[Start of section]
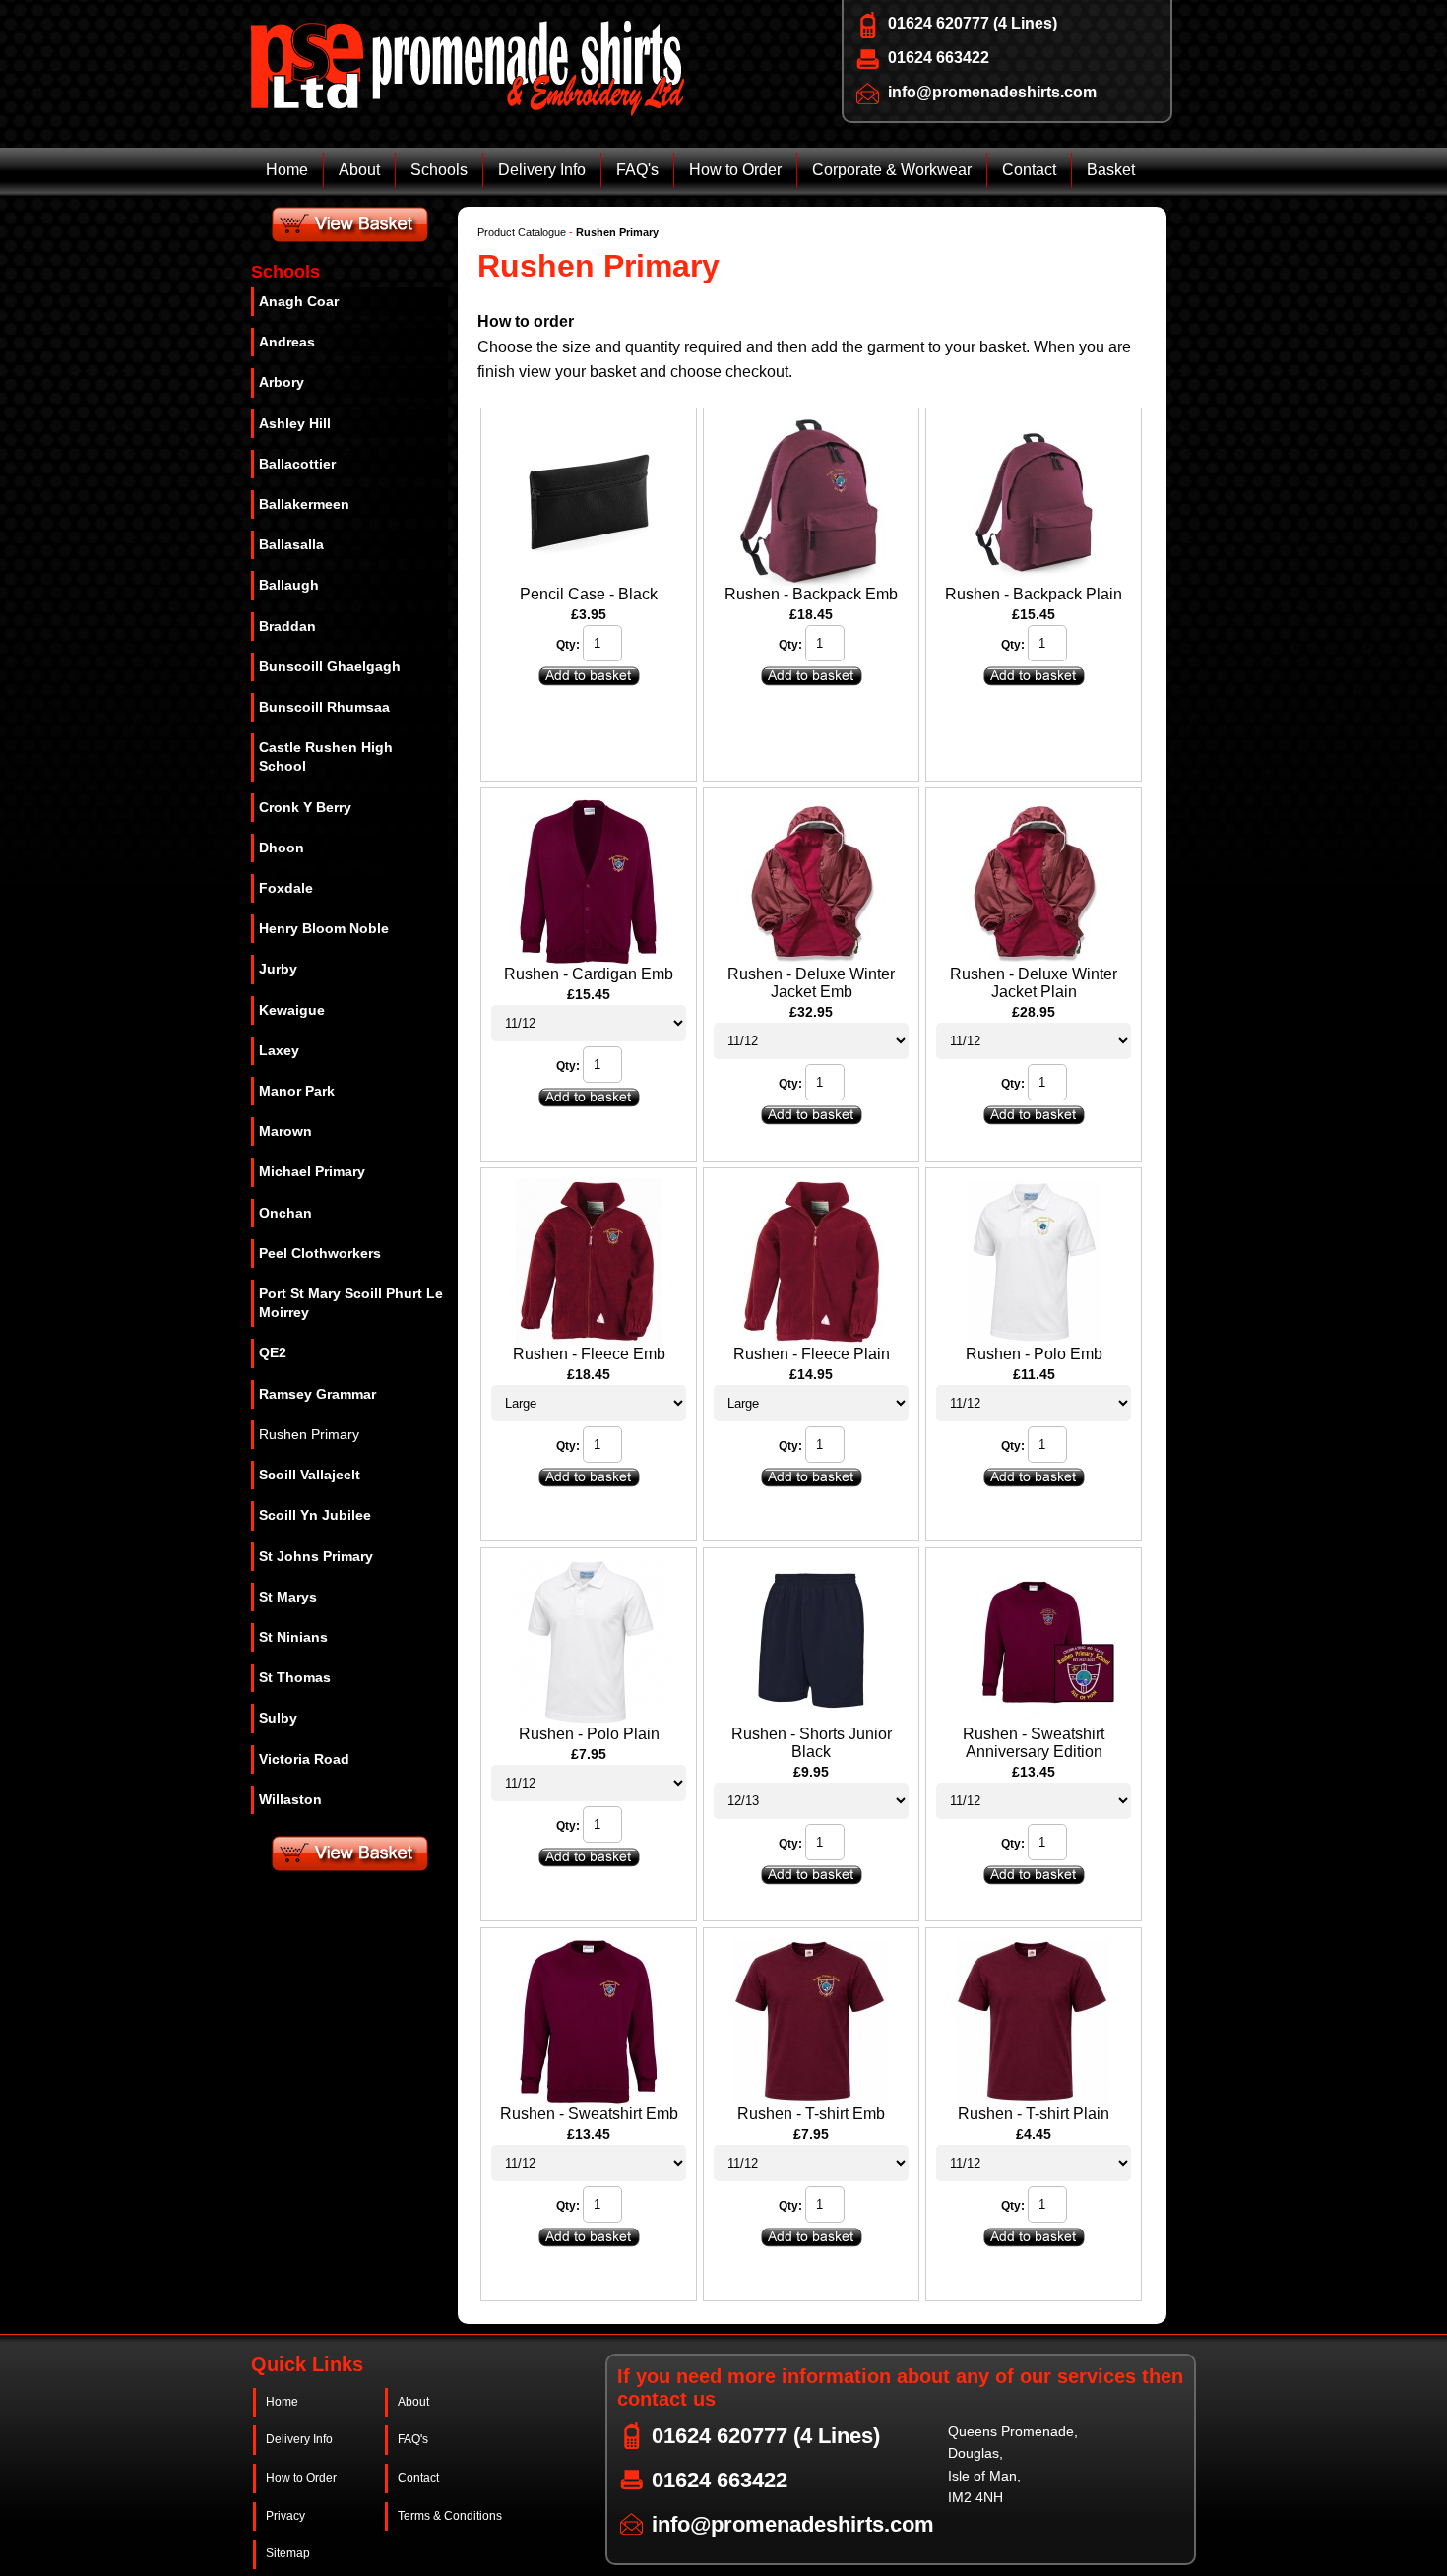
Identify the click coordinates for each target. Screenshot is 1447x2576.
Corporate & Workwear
[End of section]
[Start of section]
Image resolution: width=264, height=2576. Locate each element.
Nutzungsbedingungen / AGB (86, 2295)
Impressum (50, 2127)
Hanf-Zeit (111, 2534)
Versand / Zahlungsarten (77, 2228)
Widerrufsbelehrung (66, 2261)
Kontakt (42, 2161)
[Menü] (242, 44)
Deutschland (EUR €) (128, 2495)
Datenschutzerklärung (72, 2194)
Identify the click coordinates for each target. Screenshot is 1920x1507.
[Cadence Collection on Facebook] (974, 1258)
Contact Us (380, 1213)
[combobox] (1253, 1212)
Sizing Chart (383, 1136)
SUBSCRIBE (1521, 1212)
[End of section]
[Start of section]
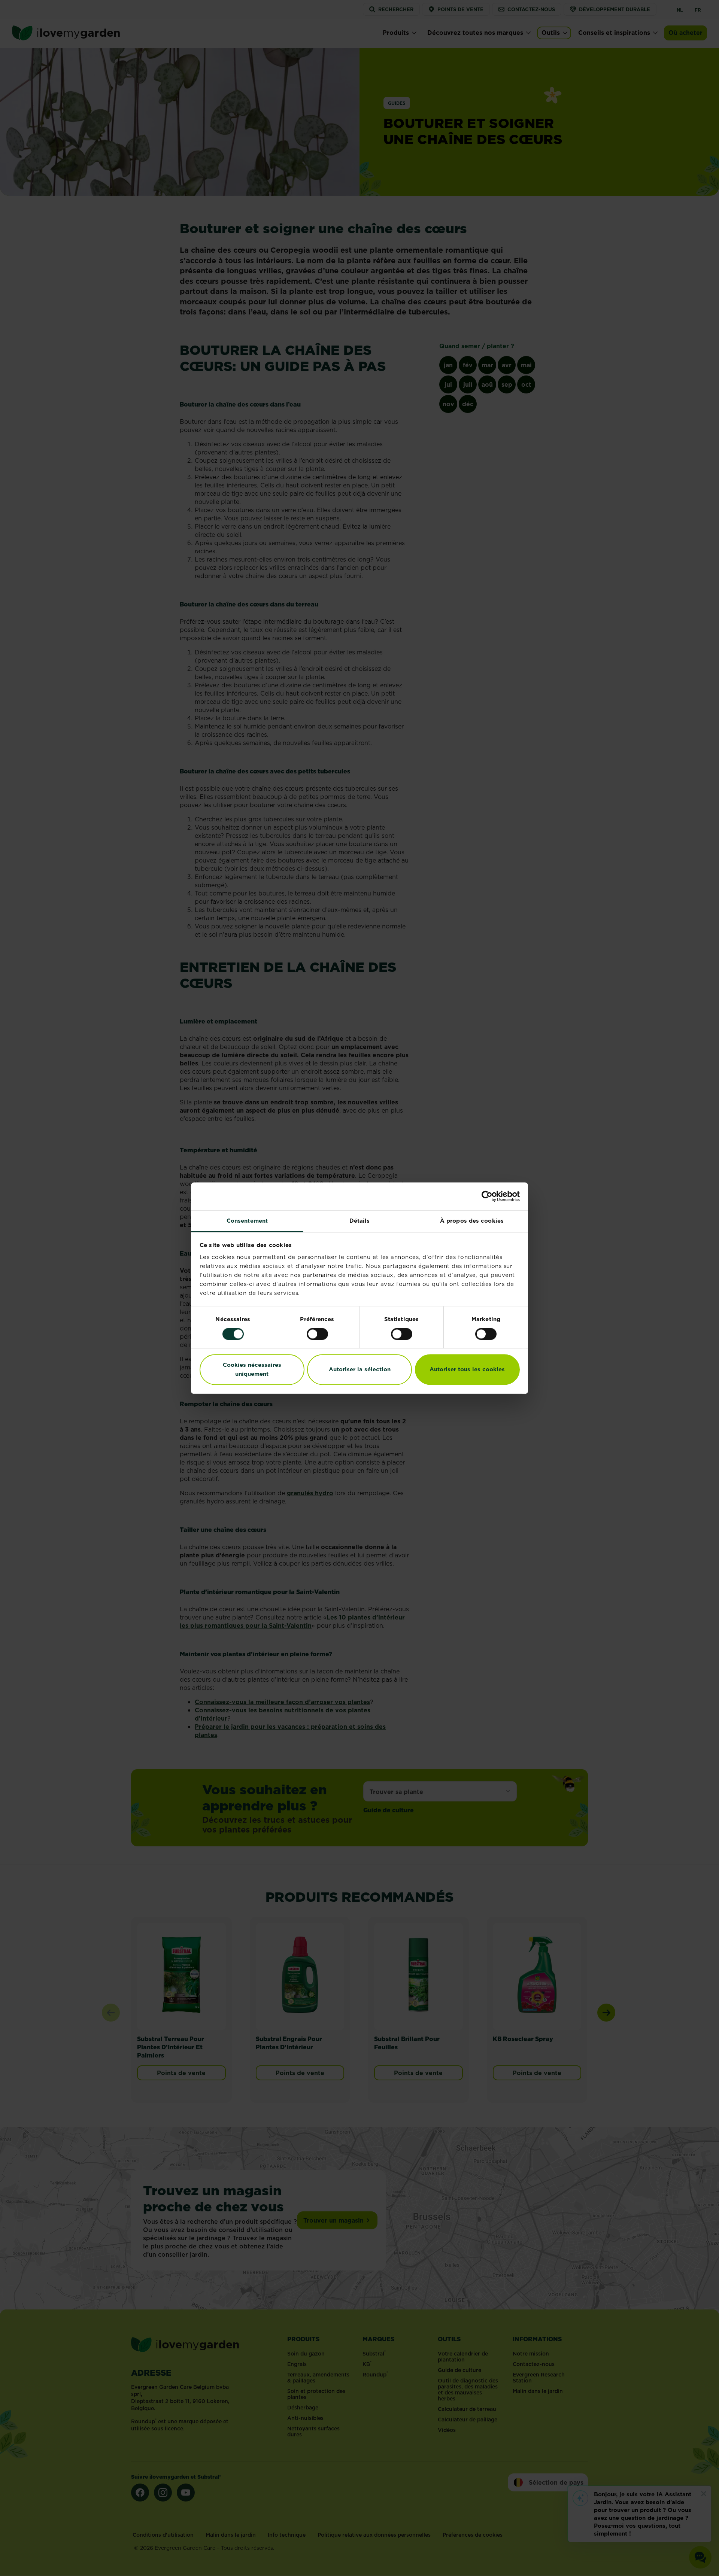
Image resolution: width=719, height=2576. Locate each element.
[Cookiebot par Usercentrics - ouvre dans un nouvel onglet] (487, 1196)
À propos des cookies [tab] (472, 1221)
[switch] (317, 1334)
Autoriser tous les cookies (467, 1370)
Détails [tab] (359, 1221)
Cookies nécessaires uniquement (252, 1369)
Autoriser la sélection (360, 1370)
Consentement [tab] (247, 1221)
[End of section]
In the listing above, find the line with "Screenshot is 1447x2576." and the line with "Corporate & Workwear"; output exactly those lines and all lines between them.

* [RESULT OF THE TASK]:
Identify the click coordinates for each target. Screenshot is 1447x2576.
Corporate & Workwear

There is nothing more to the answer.